Model version as an identity property is real but operationally fuzzy. Aembit and Saviynt both treat model upgrades as re-attestation events. Nobody has converged on what re-attestation actually looks like. Re-run the entire eval suite? Re-evaluate just the high-risk action classes? Treat the new model as a different identity entirely, with its own permission set granted separately? The conceptual frame is converging. The operational answer is not.
Multi-hop delegation chains are still being formalized. OAuth 2.0 plus the IETF draft handles the human-to-agent boundary. MCP’s spec handles agent-to-tool. Neither cleanly handles agent-to-agent with multiple intermediaries. When an orchestrating agent calls a specialist agent that calls a tool that calls another agent, the identity audit trail is patched together by hand. The protocol work is happening; the production patterns are not yet settled.
The non-deterministic path itself does not fit current “allowed or denied” binaries. Most authorization engines answer yes or no. An agent’s correct authorization decision sometimes depends on what just happened: the conversation history, the most recent tool output, the confidence of the model’s classification of the current step. Conditional, stateful, history-aware authorization is in the research literature (Cedar policies, OPA with state) but it is not the default. Production stacks are still doing static policy evaluation against requests that should probably be evaluated against trajectories.
The honest version is that the framework is converging on workload identity plus agent-specific extensions, and the agent-specific extensions are mostly still being designed.
Where This Lands
After the research, the answer is the boring one and the interesting one at the same time. Agent identities are a new sub-class of non-human identity, and the new sub-class needs about ten percent new controls on top of about ninety percent existing NHI hygiene that most organizations have not implemented yet.
The ten percent that is genuinely new is genuinely new. Prompt injection has no service-account analog. Model version is a moving identity property. Multi-hop delegation with intersection-not-union semantics is a protocol problem still being solved. Those parts need their own controls, their own tooling, and their own threat model.
The ninety percent that is the same is the harder problem in practice, because it is the work most organizations have been deferring for a decade.
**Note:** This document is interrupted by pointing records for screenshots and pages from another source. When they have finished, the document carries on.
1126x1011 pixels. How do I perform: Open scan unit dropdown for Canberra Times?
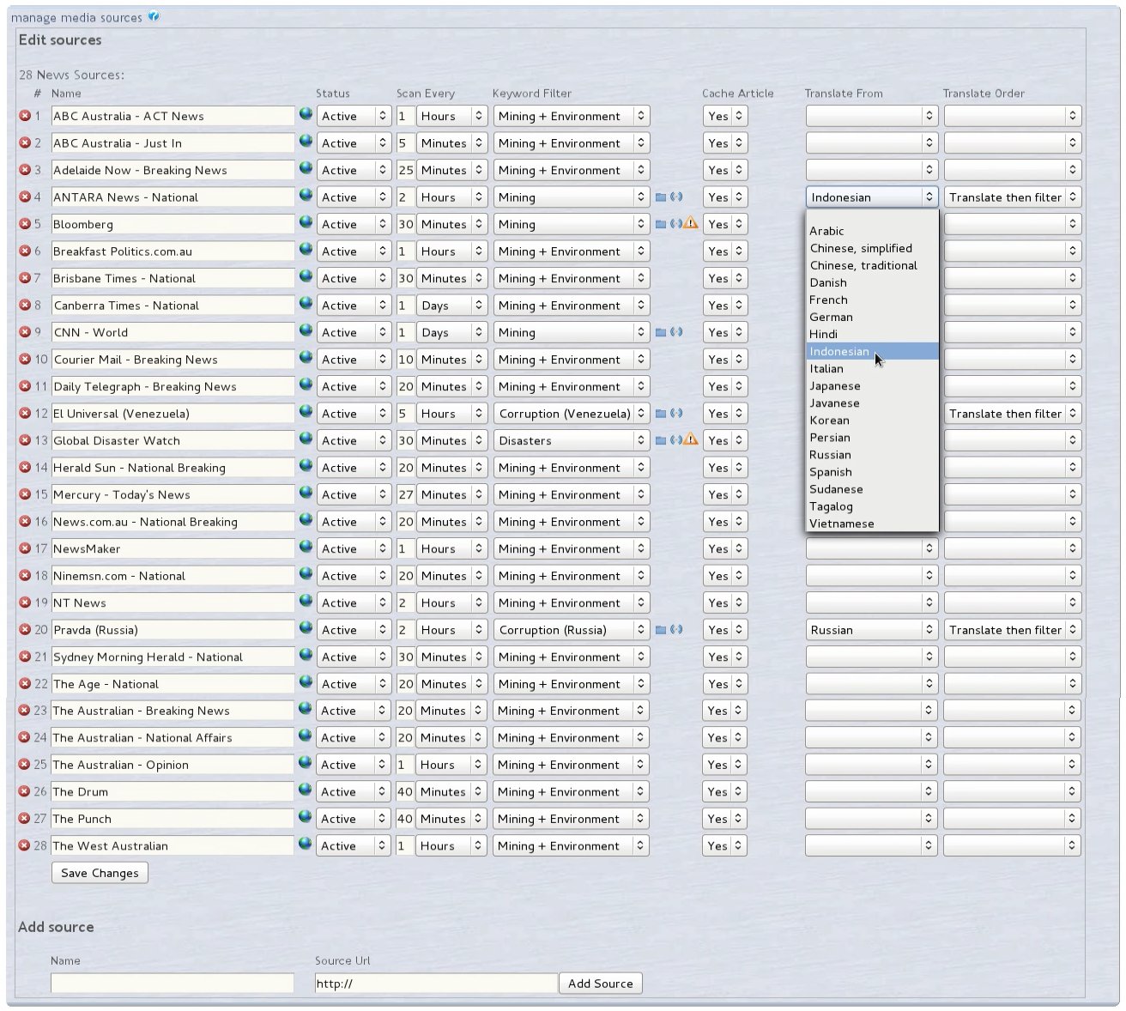(451, 306)
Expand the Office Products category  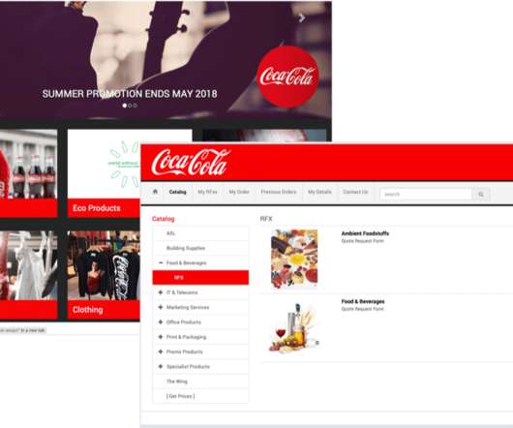tap(161, 322)
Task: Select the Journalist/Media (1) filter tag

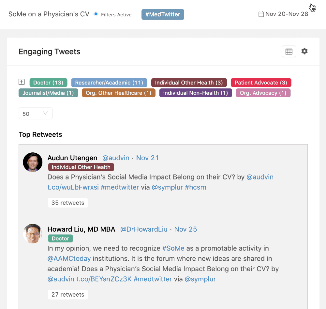Action: [48, 93]
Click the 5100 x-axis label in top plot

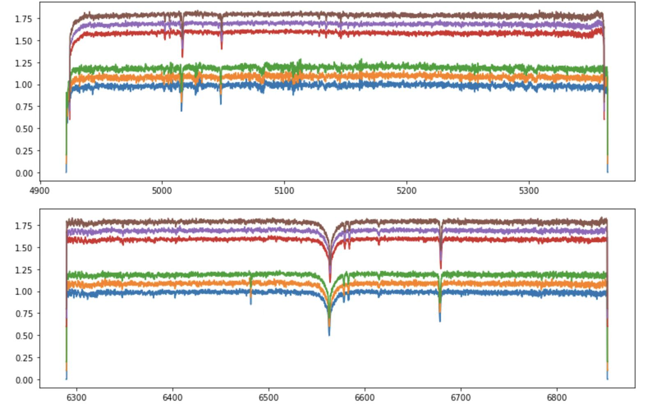[284, 191]
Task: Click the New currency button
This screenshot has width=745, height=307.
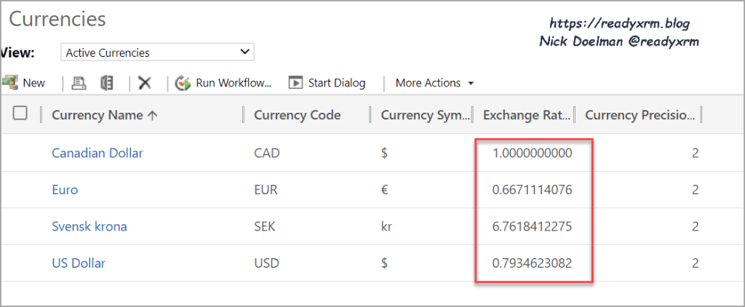Action: point(24,83)
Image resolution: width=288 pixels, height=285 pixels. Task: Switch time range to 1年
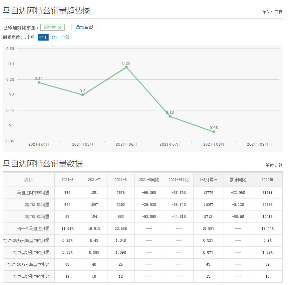click(x=55, y=38)
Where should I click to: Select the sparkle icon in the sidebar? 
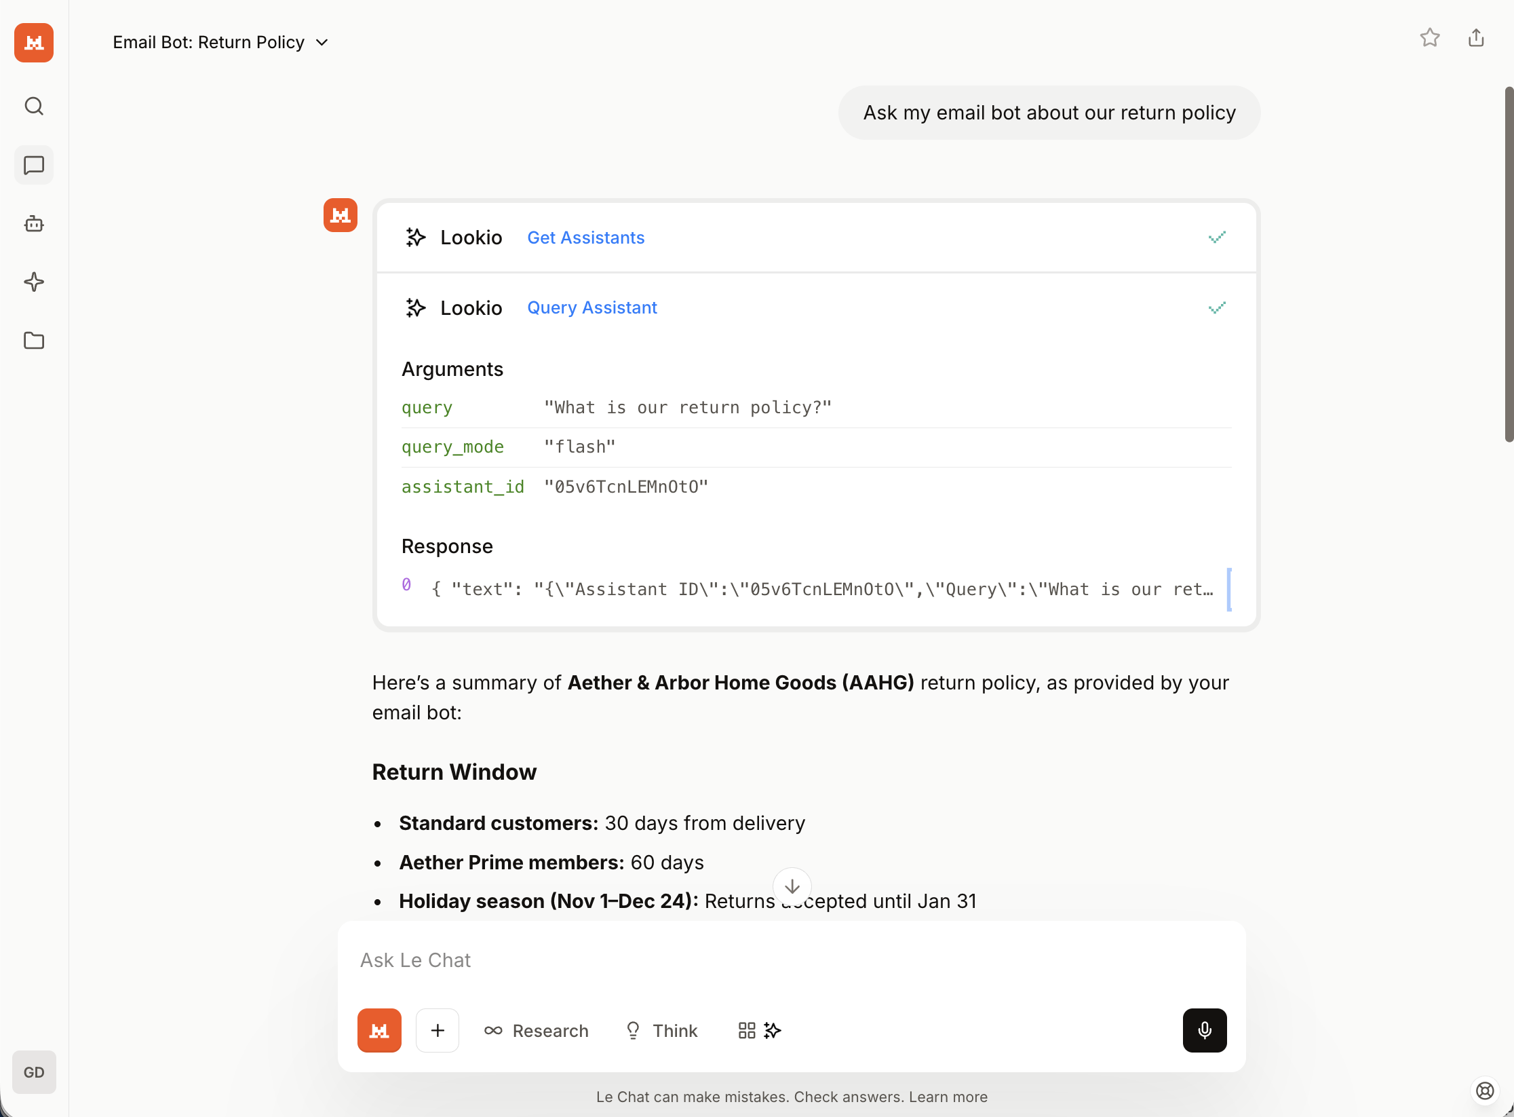[x=33, y=282]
The agent rollout does not let you defer it any longer. Short-lived workload identities, per-action scoping, intersection-not-union delegation, audit on every call, an inventory with owners and purposes for every identity in the system: that is the work, and you cannot do agent identity well without doing non-human identity well first.
What that authorization model looks like (how the permission grants are structured, how the policy is enforced, how the trust ladder progresses) is the subject of the follow-on post. The shorter answer to the question this post set out to investigate is the one that fits on a sticky note. The agent identity is a service account that improvises. The discipline you need is half a service-account discipline you should already have, and half a set of new controls for the part that improvises.